QUARTIER
LATINO
Un ténor argentin, une soprano
chilienne, un baryton espagnol et une basse italienne : cette nouvelle
reprise du chef d'oeuvre de Puccini se caractérise par une distribution
en grande partie latine.
On ne reviendra pas sur une mise en
scène d'un anachronisme vain et cachant mal une totale absence d'imagination,
une direction d'acteurs purement anecdotique qui fourmille de détails
qui se veulent réalistes, mais sonnent toujours faux, un décor
beau, mais pas toujours fonctionnel (le deuxième tableau, quoique
spectaculaire, impose l'immobilité aux choeurs)... tout ceci a déjà
été signalé lors de nos précédentes
chroniques.
Concentrons donc nous sur les chanteurs.
Souffrant, Marcelo Alvarez avait dû
être remplacé au pied levé pour la première
: le public, mécontent à l'annonce, puis incrédule
en apprenant l'identité du remplaçant, put ainsi faire un
triomphe à un Roberto Alagna en état de grâce.
Marcelo Alvarez était-il complètement
remis le 14 octobre ? On peut se le demander tant le résultat est
loin de ce que l'on est en droit d'attendre d'un artiste de ce talent.
Le timbre est toujours aussi beau, mais la voix s'amincit de manière
inquiétante au fur et à mesure que la tessiture se tend.
Le "Che gelida manina" est expédié
avec précipitation, David Klajner accélérant de toute
évidence le tempo pour soulager son Rodolfo : l'air est dans
le ton, mais le contre-ut est bien instable ; Alvarez ne le retentera pas
à la conclusion de l'acte I.
Les choses se gâtent singulièrement
à l'acte III : en maintes occasions la voix se brise, certaines
notes sont même discrètement éliminées !
L'acte IV, moins exigeant physiquement,
nous permet d'apprécier un interprète sensible, qui a bien
compris que "les grandes douleurs sont muettes", et qui nous épargne
les sanglots appuyés à la mort de Mimi. On ne peut qu'espérer
qu'il s'agisse là d'une méforme passagère, car cet
artiste semble gérer avec prudence et intelligence sa carrière.
Depuis plusieurs mois, les apparitions
de Cristina Gallardo-Domas n'avaient pas franchement reçu d'échos
enthousiastes et certains craignaient déjà le déclin
de cette artiste. Sa Mimi dissipe une grande partie de nos interrogations
: certes, la voix est devenue plus dramatique, le suraigu est sans doute
plus difficile, mais nous avons droit un contre-ut piano de toute
beauté qui vient couronner le duo de l'acte I.

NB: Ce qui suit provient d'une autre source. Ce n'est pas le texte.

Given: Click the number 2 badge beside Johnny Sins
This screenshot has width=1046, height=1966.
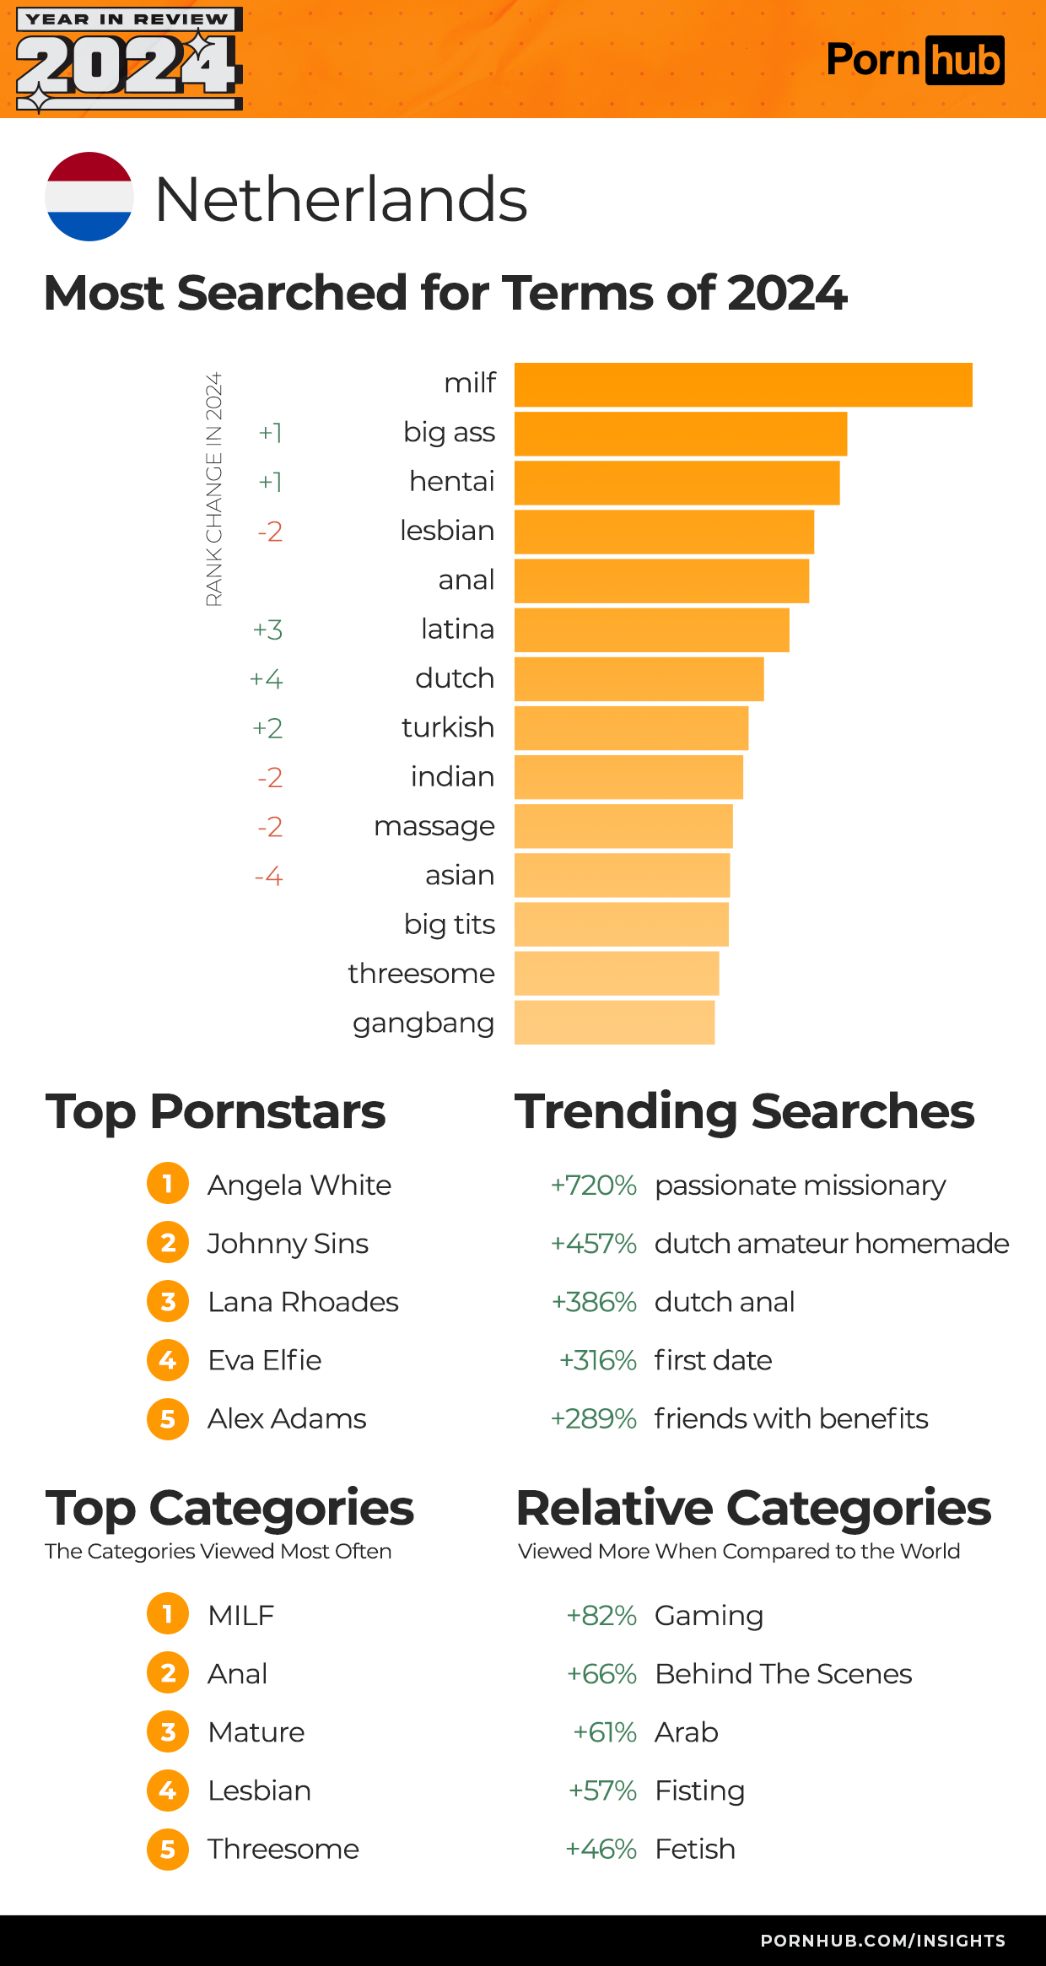Looking at the screenshot, I should [168, 1243].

Sa Mimi est un vrai personnage, qu'elle
chante avec beaucoup d'intelligence et de sensibilité, sans doute
avec davantage de calcul que de véritable abandon, mais avec une
science de la coloration proprement exceptionnelle. Pas une note qui ne
soit polie, pas un effet gratuit, et au final une authentique émotion
dans une mort qui arrache les larmes.
Pour le Boy's band de rigueur, Bastille
s'est visiblement davantage concentré sur la plastique des interprètes
que sur leurs capacités vocales. Malheureusement, La Bohème
n'est pas un peep show et nos oreilles souffrent.
Manuel Lanza, qui porte bien mal un
nom illustre, détonne dès lors qu'il y a une note un peu
aigue au détour d'une phrase musicale. Nous avions déjà
souligné ce défaut lors d'une précédente critique
: mais il s'agissait du rôle d'Alphonse IV dans La
Favorite. On pouvait espérer que le rôle de Marcello
lui poserait moins de problèmes, mais il n'en est rien et il ne
nous reste qu'à subir ses interventions.
Luca Pisaroni est un Colline-barbe-de-trois-jours
très sexy, qui se tire bien de ses interventions aux trois premiers
actes, mais dont la "Vecchia zimara" nous laisse sur notre faim.
Christopher Schaldenbrand, chevelure
blonde en folie, nous vient quant à lui de Detroit : pas de réserve
à son sujet ; la voix manque encore de maturité, mais les
notes y sont et la technique est maîtrisée : une voix à
suivre, mais qui ne devrait pas aborder de rôles lourds avant plusieurs
années.
Maïra Kerey est artiste émérite
de la République du Kazakhstan. Mais c'est plutôt la Palme
de l'Insignifiance qu'il conviendrait d'attribuer à sa Musetta,
si cette distinction existait ! Au niveau de la tenue, "Cuando m'en vo"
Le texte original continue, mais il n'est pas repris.